Muitos líderes se dizem de linhagens orais supostamente muito mais autênticas do que qualquer texto acadêmico, crescem em cima disso e, curiosamente, depois em algum momento suas ideologias se fundem com o mundo dos (grandes) negócios, assim nos mostraram Sri Sri Ravi Shankar da Fundação Arte de Viver, Baba Ramdev com seus produtos ayurvedicos, o famigerado Osho e sua comunidade Rajneeshpuram, entre outros.
Inclusive o Sr. Goenka, do retiro de silêncio que falei, em suas palestras-gravações com contos budistas (sem fonte teórica exata) conta que era umrico empresário birmanês. Claro, se dedicar a espiritualidade requer tempo livre e a disseminação de ideologias em escala global requer recursos financeiros, assim como influência política.
Assim como falei que “seja feliz” e a “paz entre todas as religiões” não são discursos neutros, aqui digo, que o da “não violência” também não é.
Trouxe o Losurdo pra me dar uma mão demonstrando que “não violiencia” é um jogo de interesses em todas as culturas, também ousei colocar o excêntrico Zizek pra apontar que o mesmo texto de onde Ghandi tira conceitos para sua luta pacífica, é também o texto que Hitler cita pra justificar suas chacinas – ai que confuso!
“Não violência” é um ideal lindo, também quero! mas é acima de tudo papo simplificado pra guiar as massas, ela nunca se concretizou por longos períodos de tempo. A violência tem muitas facetas, assim como a paz. A verdade está em constante disputa.
Não sei muito bem como fechar tudo isso. Se esse texto não te fez entender nada da Ghita além de suas origens, mas deixou mais claro como os recortes dela estão presentes na nossa história de formas controversas, ótimo 🙂
Feischamento
As vezes levo zuzu na minha mãe e, se de início ela e a cinzinha se arrepiavam todinhas e faziam barulhos horríveis. Agora elas se olham fixamente por horas, com certa apatia por estarem naquela situação forçada de convivência, mas não se engalfinham mais. Podemos dizer que é um conflito sem violência na maior parte do tempo.

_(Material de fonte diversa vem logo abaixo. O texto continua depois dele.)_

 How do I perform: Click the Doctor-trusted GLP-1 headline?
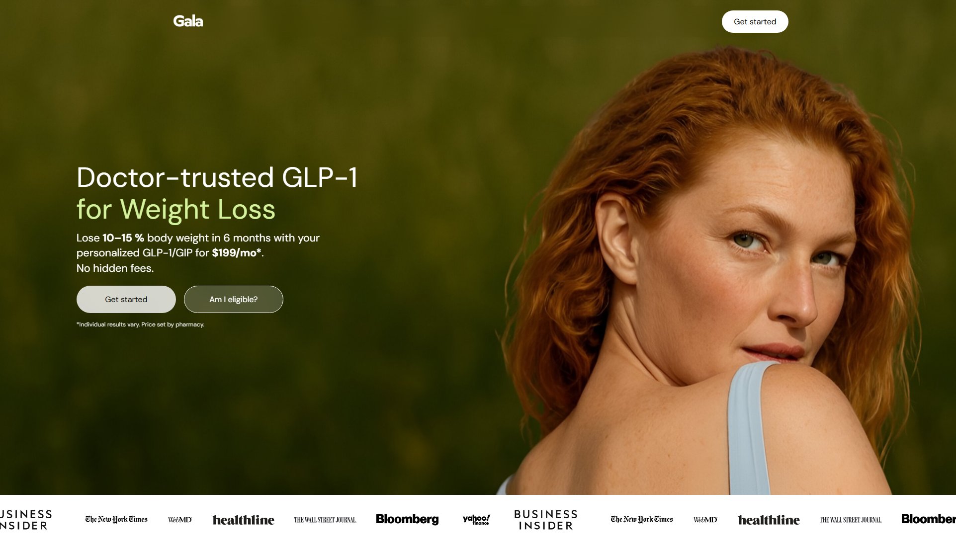pos(217,177)
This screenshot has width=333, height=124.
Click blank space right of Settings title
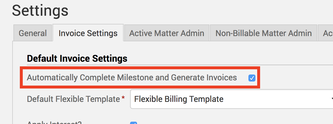[204, 11]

Esses dias minha mãe chegou na conclusão de que, apesar da rivalidade, é essa a amizade que elas conseguem ter, então acho que ela vê a situação mais na perspectiva da paz. Ela tava falando da cinzinha e da zuzu, acho. Apesar de natural cuidar dos mais idosos, é também difícil morar com os pais depois de certa idade, talvez ela estivesse falando da relação dela com minha avó, não sei – seguimos com os paradoxos de viver.